Purpose: Although fairly uncommon and sometimes difficult to diagnose, laryngeal clefts have been well-defined in the literature. The submucosal cleft variant has been described anatomically, but not clinically. We describe a series of patients with a submucosal cricoid cleft variant and its clinical relevance.
Methods: This is a case series of patients presenting with submucosal cricoid. A submucosal cricoid cleft is defined as a dehiscent posterior cricoid plate with an intact mucosal bridge.
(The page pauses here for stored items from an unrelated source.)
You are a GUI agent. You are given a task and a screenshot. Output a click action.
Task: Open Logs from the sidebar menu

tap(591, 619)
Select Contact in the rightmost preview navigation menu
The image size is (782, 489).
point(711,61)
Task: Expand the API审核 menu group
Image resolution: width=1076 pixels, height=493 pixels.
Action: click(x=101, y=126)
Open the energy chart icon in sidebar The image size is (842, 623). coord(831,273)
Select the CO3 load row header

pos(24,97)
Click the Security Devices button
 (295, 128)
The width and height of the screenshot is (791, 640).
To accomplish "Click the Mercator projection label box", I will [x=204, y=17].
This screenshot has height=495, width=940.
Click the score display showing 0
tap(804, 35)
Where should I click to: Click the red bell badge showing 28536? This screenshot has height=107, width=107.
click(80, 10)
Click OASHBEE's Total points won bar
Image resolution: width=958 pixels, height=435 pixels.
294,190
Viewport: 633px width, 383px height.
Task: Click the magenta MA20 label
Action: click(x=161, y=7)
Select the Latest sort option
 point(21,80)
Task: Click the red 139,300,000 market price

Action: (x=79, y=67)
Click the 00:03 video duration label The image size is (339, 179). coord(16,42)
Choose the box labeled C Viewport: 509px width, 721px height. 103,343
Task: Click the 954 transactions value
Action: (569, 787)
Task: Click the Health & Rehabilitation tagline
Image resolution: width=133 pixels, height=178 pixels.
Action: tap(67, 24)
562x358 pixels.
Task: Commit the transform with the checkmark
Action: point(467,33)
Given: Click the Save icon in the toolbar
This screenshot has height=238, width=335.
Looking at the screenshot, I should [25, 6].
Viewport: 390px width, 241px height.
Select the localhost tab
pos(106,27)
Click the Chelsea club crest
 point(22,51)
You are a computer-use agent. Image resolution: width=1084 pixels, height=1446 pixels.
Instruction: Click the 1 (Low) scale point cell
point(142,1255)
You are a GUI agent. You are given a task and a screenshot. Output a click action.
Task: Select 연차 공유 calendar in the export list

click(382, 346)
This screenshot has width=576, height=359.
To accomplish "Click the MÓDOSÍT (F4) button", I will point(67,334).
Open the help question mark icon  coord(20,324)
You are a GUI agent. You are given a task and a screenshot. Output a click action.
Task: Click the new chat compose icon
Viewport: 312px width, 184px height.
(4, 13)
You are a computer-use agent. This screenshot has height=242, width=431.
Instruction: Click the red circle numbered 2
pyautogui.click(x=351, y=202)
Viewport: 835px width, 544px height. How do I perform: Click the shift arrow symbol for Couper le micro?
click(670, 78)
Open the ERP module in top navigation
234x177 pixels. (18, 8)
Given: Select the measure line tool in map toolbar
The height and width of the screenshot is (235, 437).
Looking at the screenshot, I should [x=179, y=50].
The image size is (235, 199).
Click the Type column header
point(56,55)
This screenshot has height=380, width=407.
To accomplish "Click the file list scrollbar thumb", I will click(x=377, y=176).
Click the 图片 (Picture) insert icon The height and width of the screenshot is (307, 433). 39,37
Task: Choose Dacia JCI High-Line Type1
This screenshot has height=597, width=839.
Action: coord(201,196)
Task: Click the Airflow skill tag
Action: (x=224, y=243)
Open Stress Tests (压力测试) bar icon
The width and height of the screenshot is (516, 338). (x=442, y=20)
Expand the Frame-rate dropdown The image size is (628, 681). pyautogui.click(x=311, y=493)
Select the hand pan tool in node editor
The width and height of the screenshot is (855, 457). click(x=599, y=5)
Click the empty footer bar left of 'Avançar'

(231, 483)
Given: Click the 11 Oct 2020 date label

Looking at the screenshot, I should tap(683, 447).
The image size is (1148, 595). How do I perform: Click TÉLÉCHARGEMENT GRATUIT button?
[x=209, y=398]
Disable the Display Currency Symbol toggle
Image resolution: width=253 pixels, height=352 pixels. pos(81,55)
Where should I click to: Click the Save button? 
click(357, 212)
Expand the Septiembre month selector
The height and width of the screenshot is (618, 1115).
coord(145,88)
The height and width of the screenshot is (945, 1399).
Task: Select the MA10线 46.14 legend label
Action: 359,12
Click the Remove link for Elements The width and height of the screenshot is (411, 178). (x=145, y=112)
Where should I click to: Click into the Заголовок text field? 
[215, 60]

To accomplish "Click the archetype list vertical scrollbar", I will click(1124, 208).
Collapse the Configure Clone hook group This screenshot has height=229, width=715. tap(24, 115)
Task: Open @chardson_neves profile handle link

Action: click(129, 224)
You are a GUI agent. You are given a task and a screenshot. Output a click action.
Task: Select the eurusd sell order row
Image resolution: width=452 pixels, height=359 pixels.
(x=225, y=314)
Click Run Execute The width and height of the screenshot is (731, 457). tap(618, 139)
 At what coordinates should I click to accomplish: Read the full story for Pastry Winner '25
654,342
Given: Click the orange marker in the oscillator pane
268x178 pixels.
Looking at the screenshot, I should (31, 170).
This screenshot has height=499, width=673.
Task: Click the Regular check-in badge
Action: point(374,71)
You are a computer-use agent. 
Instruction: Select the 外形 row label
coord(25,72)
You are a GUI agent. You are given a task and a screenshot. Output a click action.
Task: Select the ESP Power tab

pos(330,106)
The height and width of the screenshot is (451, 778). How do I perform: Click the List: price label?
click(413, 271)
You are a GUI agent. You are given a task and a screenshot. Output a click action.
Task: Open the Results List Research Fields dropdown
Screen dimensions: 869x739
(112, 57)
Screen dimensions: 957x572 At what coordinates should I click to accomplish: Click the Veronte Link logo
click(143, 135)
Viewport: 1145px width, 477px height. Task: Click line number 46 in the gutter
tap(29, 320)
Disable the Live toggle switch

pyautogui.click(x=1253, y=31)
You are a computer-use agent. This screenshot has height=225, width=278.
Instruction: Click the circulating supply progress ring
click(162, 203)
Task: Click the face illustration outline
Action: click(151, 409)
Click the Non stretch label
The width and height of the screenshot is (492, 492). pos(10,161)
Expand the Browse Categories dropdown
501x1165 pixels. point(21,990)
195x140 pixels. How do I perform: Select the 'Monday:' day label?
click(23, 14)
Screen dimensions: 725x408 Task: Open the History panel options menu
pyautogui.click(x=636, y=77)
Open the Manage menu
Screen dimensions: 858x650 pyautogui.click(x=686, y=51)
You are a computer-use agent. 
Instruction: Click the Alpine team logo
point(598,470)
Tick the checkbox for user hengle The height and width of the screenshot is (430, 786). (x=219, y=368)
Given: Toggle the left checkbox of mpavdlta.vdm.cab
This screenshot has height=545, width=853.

Results: Eight patients presented during a 4 year period from October 2002 to September 2006. Patient ages ranged from 6 days to 15 years, with a mean age of 40 months. Four patients (50%) had a submucosal cricoid cleft only while four children presented with a laryngotracheal cleft in addition to the submucosal cricoid cleft. Six patients were diagnosed with subglottic stenosis and had tracheotomies. Four patients (50%) failed laryngotracheal reconstruction (LTR) prior to submucosal cricoid cleft diagnosis. Two patients had their submucosal cricoid cleft diagnosed during initial airway reconstruction surgery. Two patients were diagnosed after feeding difficulties. The submucosal cricoid cleft was felt to be an important factor contributing to the failure of previous laryngotracheal reconstruction. Almost all of the patients (7/8) had co-morbidities. Two patients needed revision airway surgery, both successful. Four of the six patients with a tracheostomy have been decannulated.
Conclusion: Because of the subtle nature of its clinical presentation, submucosal cricoid cleft can be a challenging diagnostic entity, and the results of surgical reconstruction may be compromised if the cleft is undiagnosed.